## TASK PROMPT
Take the material below and reproduce, word for word, only the lines from the line with "Click the equals sign beside Offset field" through the line with "This screenshot has width=995, height=492.".

## RECORDED DATA

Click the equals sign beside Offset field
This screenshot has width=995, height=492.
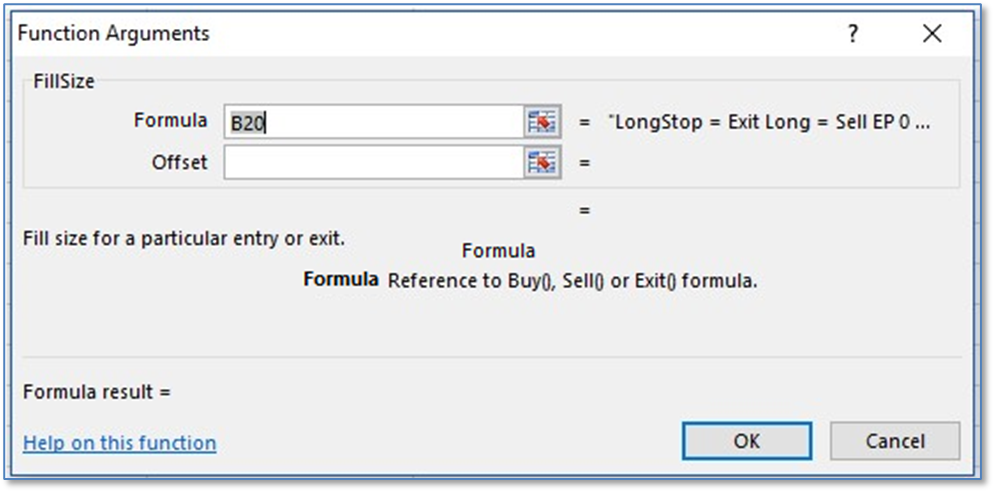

--

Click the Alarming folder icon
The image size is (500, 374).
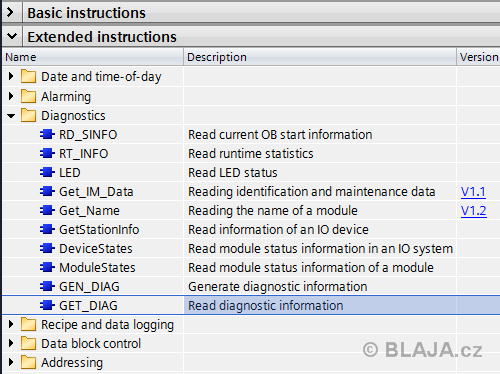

==

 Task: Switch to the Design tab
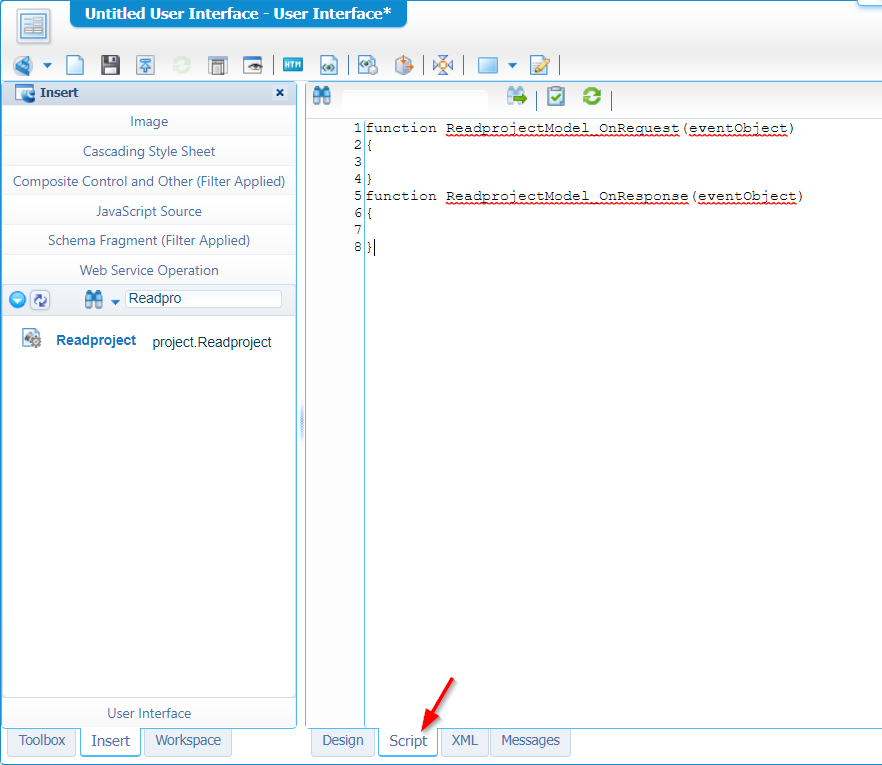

## ANSWER TO THIS PROBLEM
Click the equals sign beside Offset field
This screenshot has width=995, height=492.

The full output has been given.